• [Tasks and exercises]
- a) Translate this sentence from the forum post below on the future of open source and private servers into Spanish: "Obviously the project here can't become that, as it would be shut down asap."
- b) Continue the forum post below on the future of open source and private servers, picking up after its final sentence.

==== Selected extract

My Questions and Concerns (mainly about future of opensource, private servers)?

How do we think this would best work in the future, based on what i had to say?

  • Decentralize totally, they'll never shut it down!

    Votes: 2 25.0%
  • Allow semi linking of sims, but not currency/skills.

    Votes: 1 12.5%
  • One sim to rule them all; or possibly one sim to sink RMS SIMTITANIC!

    Votes: 1 12.5%
  • Banana I toss at you! Sim gorilla go eat him!

    Votes: 4 50.0%

  • Total voters
    8

Drathian

New Member
I have some questions for the development, answer when you have time I know you are busy with the launch on the 6th.... I'll highlight the main points so that developers can read past my details.

1) What is the future of the open source part of this project, I'm assuming there already is a private or offline repository that the main beta written on, and compiled to the test team? I know the public commit is on github atm, build #398. Based on the features and stuff implemented it looks like quit a bit of differences. I'm not lawyer but I'm hoping you checked into which licenses were used for the source code, whether gpl, mit etc.... because some coding licenses require full source code available to not be in breach of law. I understand that certain parts of the server code (particularly cheat detection code needs to remain private). Just want to make sure you thought of this.

2) Server Questions and direction: I know the idea is to make this into one big mmorpg like the original, but that brings me to the second point, wouldn't a very successful launch paint a big target on this by a certain companies legal team? Going along with the opensource aspect, perhaps continuing to have functions not relying totally on a central server would be a good idea. Not saying you shouldn't make a central server as that is the intended idea, replicate the big ea land TSO world. I've worked on projects that had similar issues. After the sims online there was a game called secondlife (3d avatars looked a little like sims 4), they started out by opensourcing most of their game in order to cut down on development costs. A few projects sprung up by these codebases, opensim, for example. Unlike secondlife opensim was all local based servers, so you could do either one of two things, replicate a secondlife experience getting a lot of people and thereby content, or find someway to connect these local servers. I process called hypergriding was used. And in fact was once tested on the main secondlife grid from and opensim grid just for testing at one point. Content from one grid could be locally downloaded to another grid, and vice versa was the protocol. Now secondlife is a game of a real life economy you can trade and even make real money (they have a functioning currency), so this obviously was the one thing that couldn't be hypergrided. And it becomes a bit of permission nightmare and potential for distruptive code. Since the company that makes secondlife even included a lsl coding langague that could be used in game to write scripts and extend gameplay. Now these are two different beasts, secondlife vs the sims online. Secondlife is all about user created content and buying and selling it and land with real money, sometimes into the $1000 dollar range least on land buying. Back when I played, 270 lindens equaled a dollar and there was a whole system of land barons etc, creating content just to pay for their 350USD$ a month tier. Obviously the project here can't become that, as it would be shut down asap. As the simantics code and textures, meshes,scripts are all owned by Electronic Arts.

========
==== Supplied data

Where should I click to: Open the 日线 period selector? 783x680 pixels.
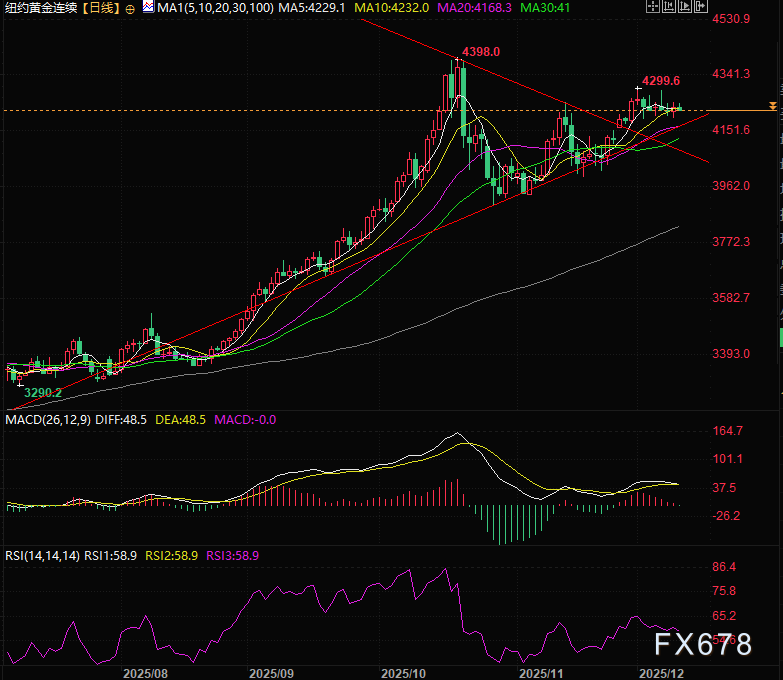(x=99, y=8)
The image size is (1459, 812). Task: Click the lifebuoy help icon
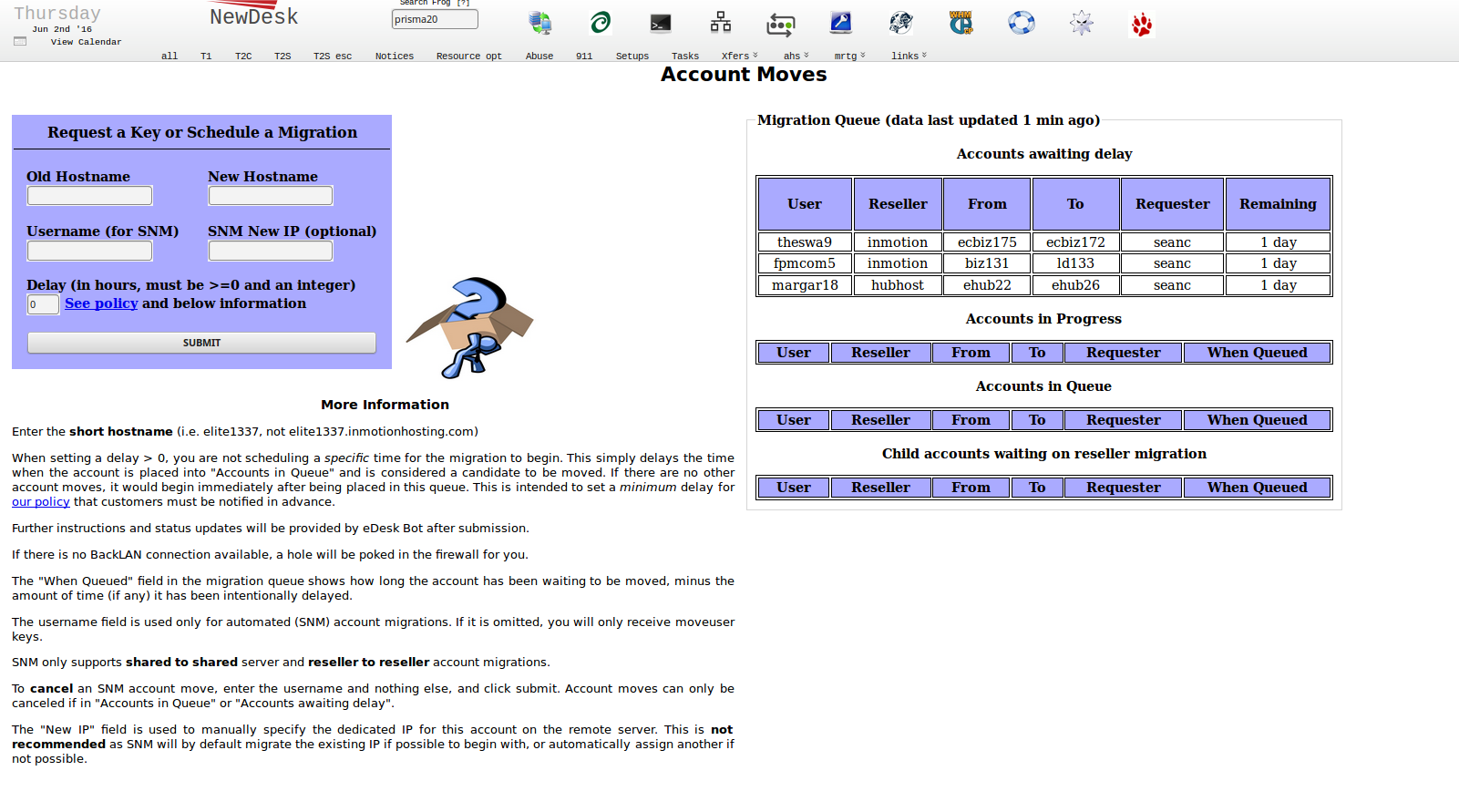click(1021, 23)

========

• [Answer set]
- a) Obviamente, el proyecto de aquí no puede convertirse en eso, ya que lo cerrarían lo antes posible.

- b)
I think secondlife made a bad decision for the end user, (maybe good for their business initially), by relying on all content to be controlled and all servers run by them. I wasn't even a sim owner but over the course of the 8 years I played it I spent probably 10k real money. Mostly on land renting, and items i bought that did guess what, cover other peoples ridiculous land tier.

For the last few years as the opensim opensource codebase catches up to the functionality of secondlife, and prices have risen there has been a mass exodus from it. Linden Labs the owner of secondlife could decide to shut it down, and we'd be much in the same situation as ealand did here, except they opensourced the code so it would not be lost in this scale of ealand.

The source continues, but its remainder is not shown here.